Um eine derartige geschäftsschädigende Tätigkeit zu unterbinden, zahlt der Arbeitgeber dem Arbeitnehmer eine Karenzentschädigung, die zwar der Einkommenssteuerpflicht unterliegt, jedoch nicht sozialversicherungspflichtig ist. Laut § 74 wird der Arbeitgeber als Prinzipal bezeichnet, der hinsichtlich der Berechnungshöhe der Karenzzahlung den gesetzlichen Text übernehmen sollte, um rechtlich auf der sicheren Seite zu sein und ein verbindliches Wettbewerbsverbot zu erreichen. Eigene Formulierungen können aus verschiedenen Gründen zu einem unverbindlichen Wettbewerbsverbot führen. Berechnungsgrundlage ist „mindestens die Hälfte der zuletzt bezogenen vertragsgemäßen Leistungen“. Sie setzt sich aus dem monatlichen Gehalt und allen weiteren gezahlten vertragsgemäßen Leistungen wie Sonderzahlungen, Boni, Urlaubs- und Weihnachtsgeld zusammen. Übersteigen die Karenzentschädigung und die Einnahmen aus einem anderweitigen Verdienst zusammen 110 Prozent der bisherigen vertragsgemäßen Leistungen, ist diese Zahlung anzurechnen.

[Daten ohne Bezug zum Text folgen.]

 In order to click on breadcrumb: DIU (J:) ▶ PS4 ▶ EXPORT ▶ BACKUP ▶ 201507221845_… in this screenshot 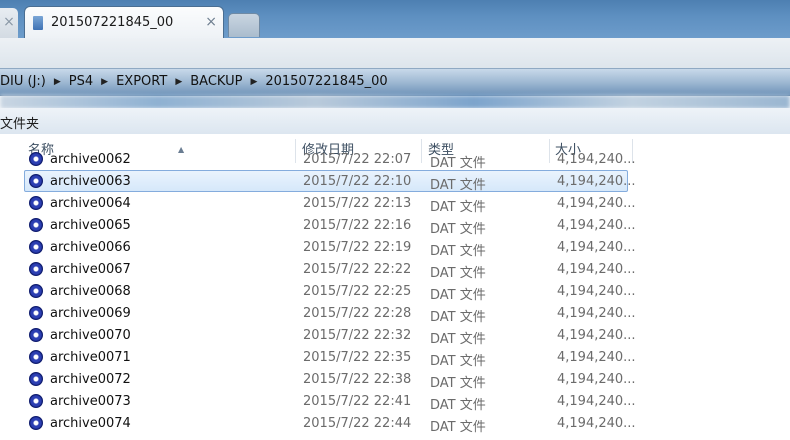, I will do `click(194, 82)`.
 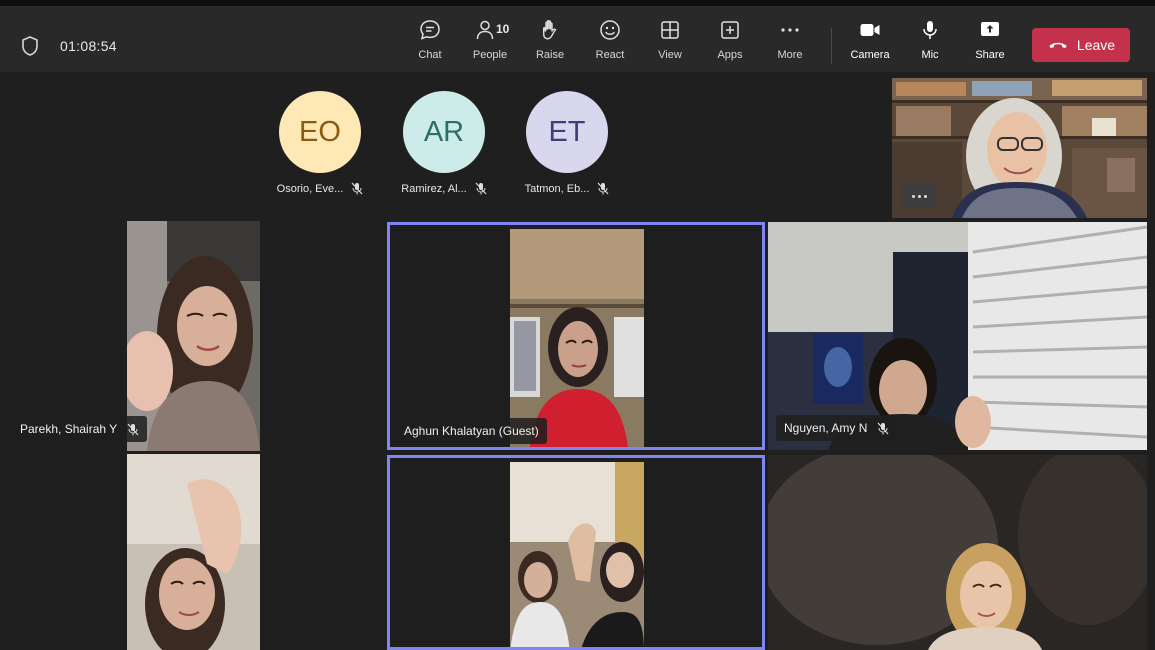 I want to click on mic-button: Mic, so click(x=930, y=44).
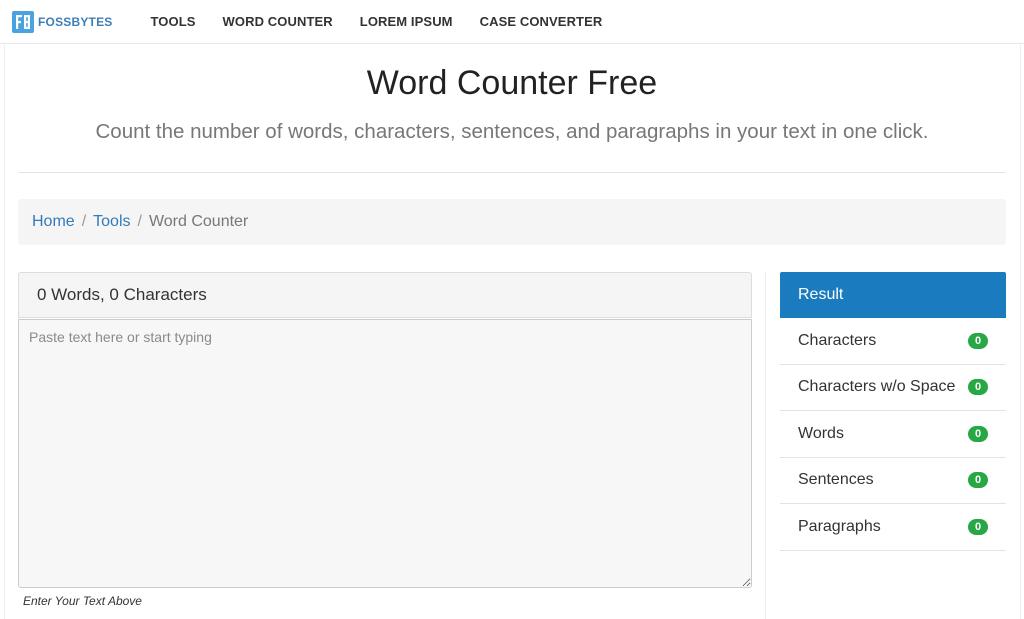 The width and height of the screenshot is (1024, 619). I want to click on result-row-characters-no-space: Characters w/o Space 0, so click(893, 388).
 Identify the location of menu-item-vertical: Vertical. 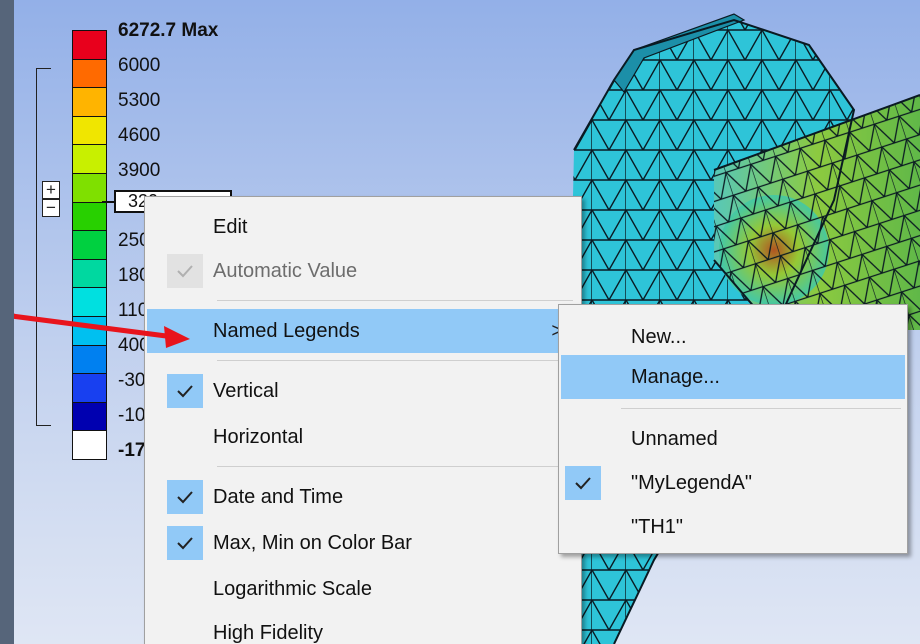
(363, 391).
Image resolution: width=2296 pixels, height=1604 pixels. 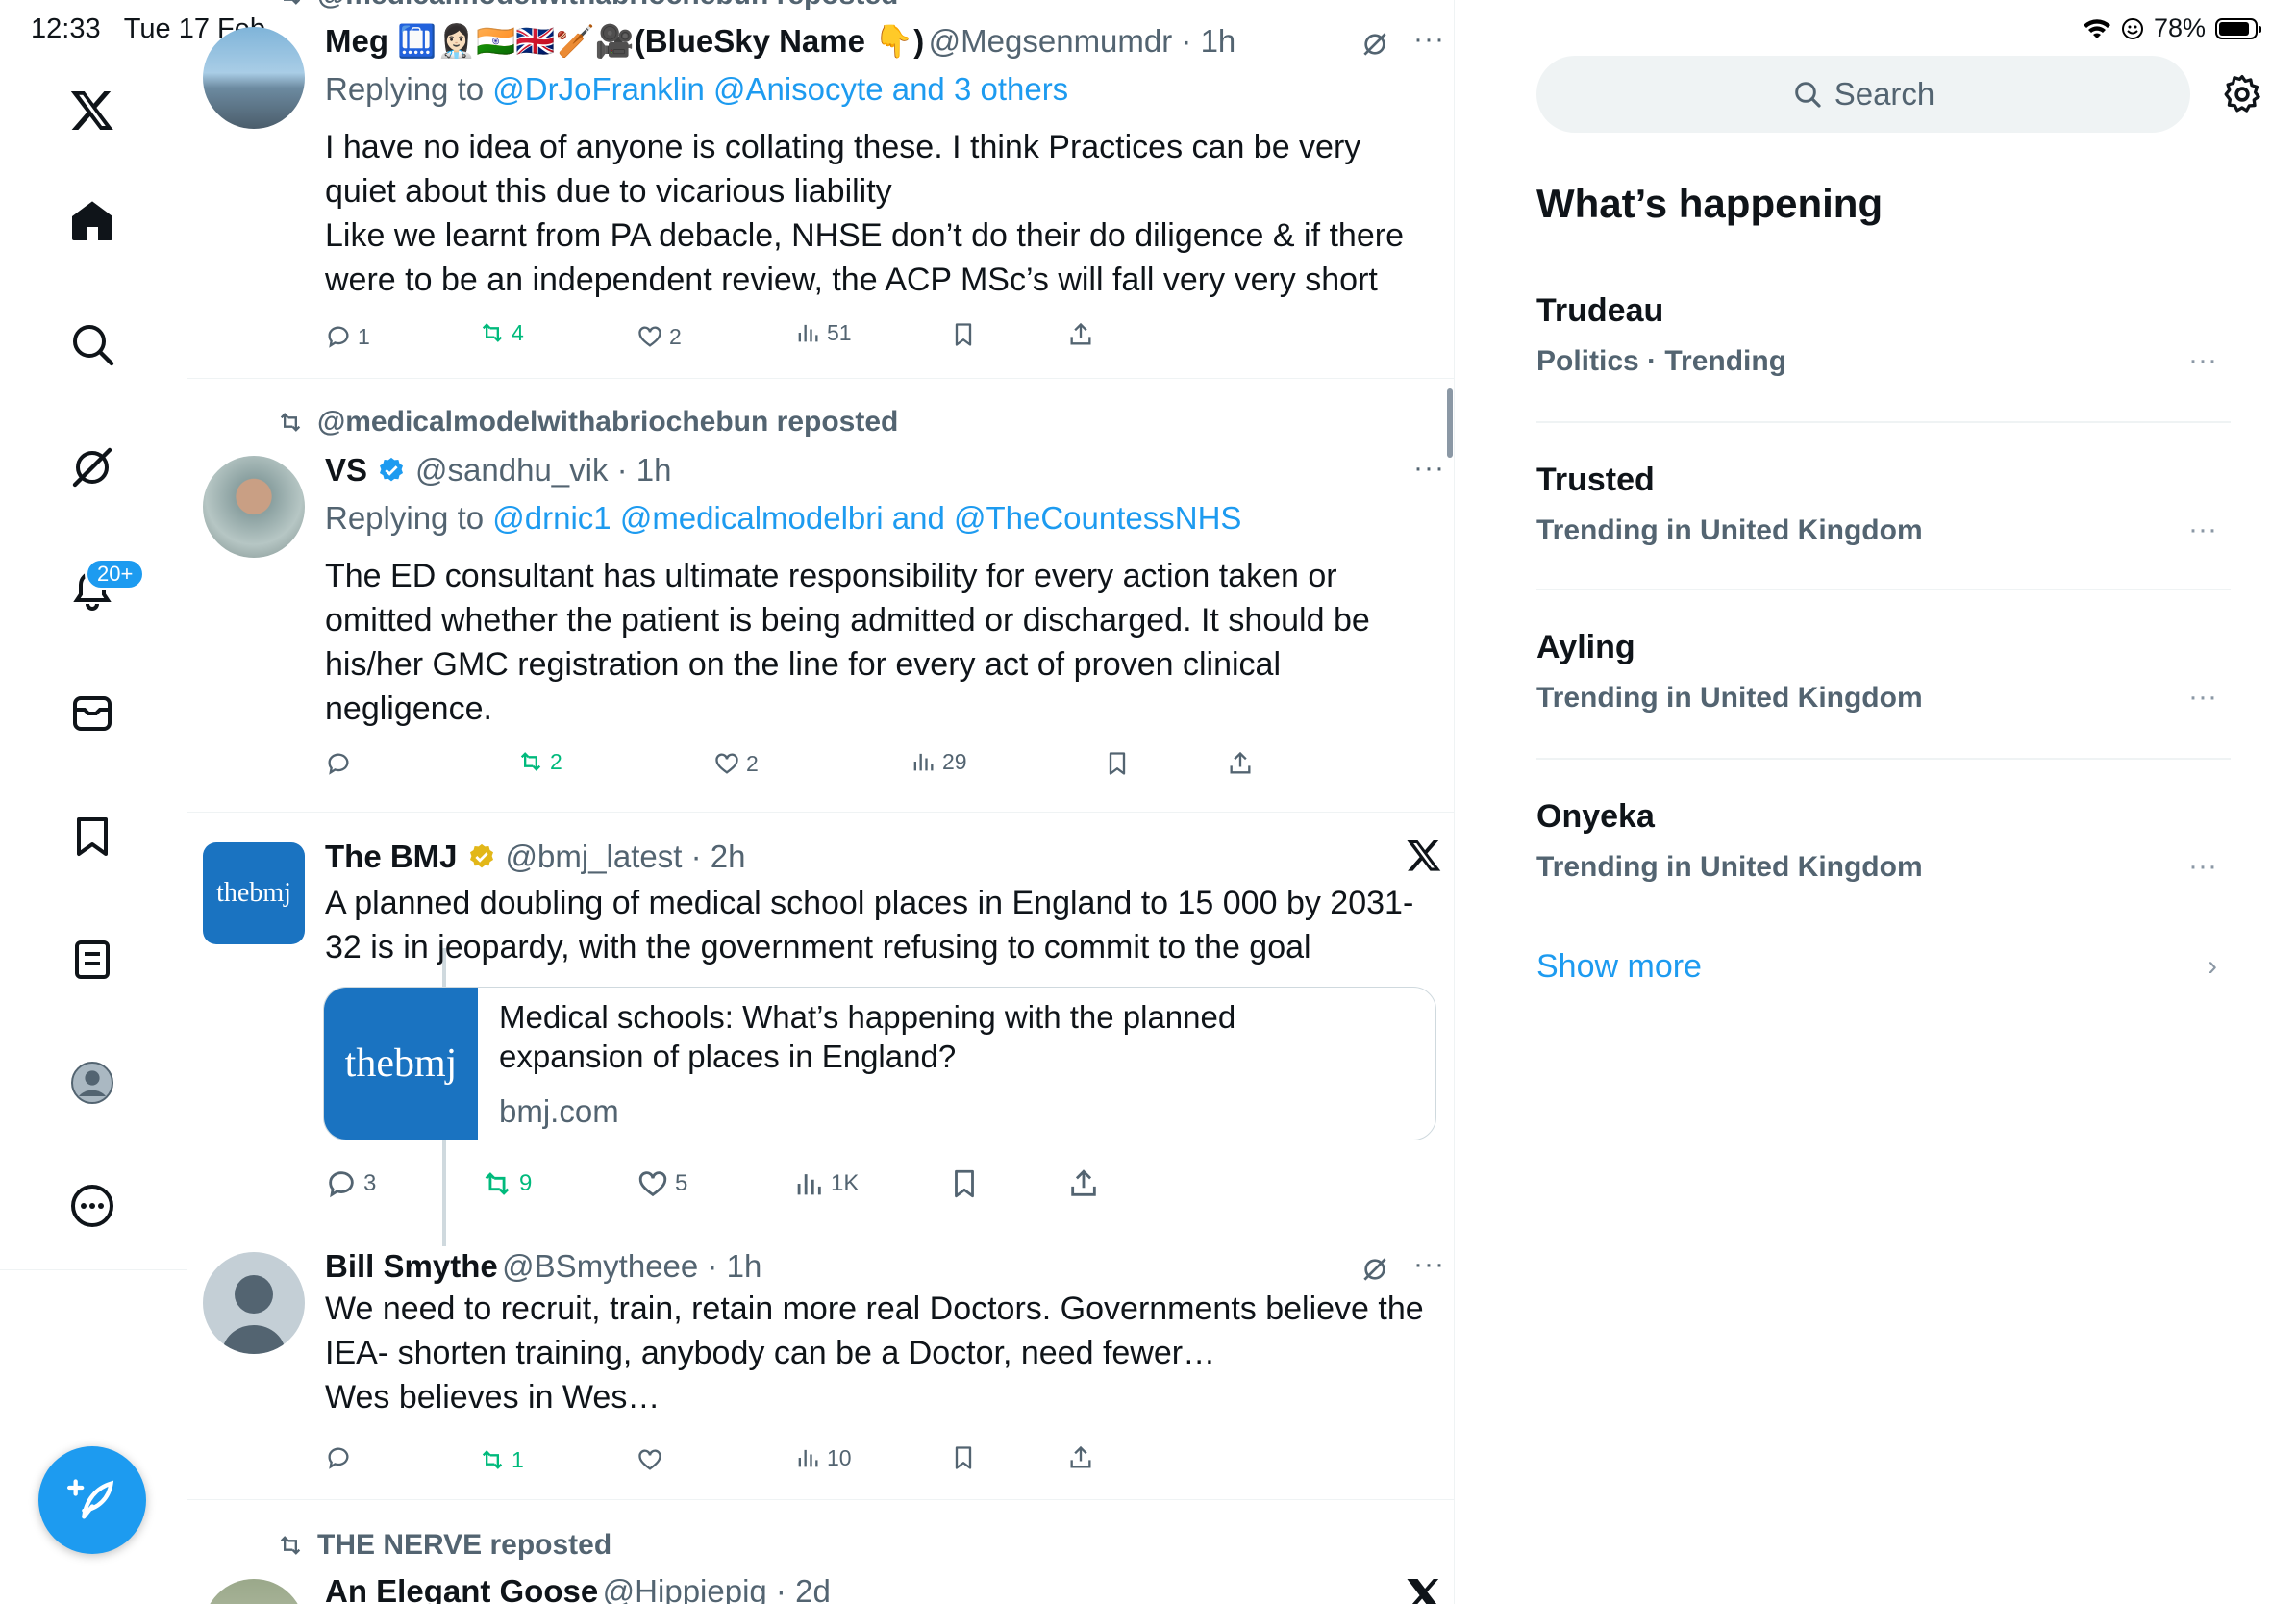 I want to click on tweet-author-name: Meg 🛄👩🏻‍⚕️🇮🇳🇬🇧🏏🎥(BlueSky Name 👇), so click(x=624, y=41).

Nach dem Ausscheiden aus dem Unternehmen ist der Zahlungsempfänger zwar nicht gehalten, jede anderweitige Tätigkeit aufzunehmen, allerdings darf er ein zumutbares Arbeitsangebot auch nicht einfach ohne sachliche Gründe ausschlagen. In diesem Fall spricht der Gesetzgeber von böswilligem Unterlassen. Die Hürden für diese Böswilligkeit sind jedoch hoch angesetzt, denn Art. 12 Grundgesetz garantiert die freie Berufswahl, die auch die negative Berufsfreiheit umfasst, also den Entschluss, nicht tätig zu werden. Schnell können Fehler aufgrund von Unwissenheit in der Vereinbarung zur Karenzentschädigung auftauchen. Daher ist es sinnvoll, einen Rechtsanwalt, der sich im Arbeitsrecht auskennt, mit dem Aufsetzen dieser Vereinbarung zu betrauen.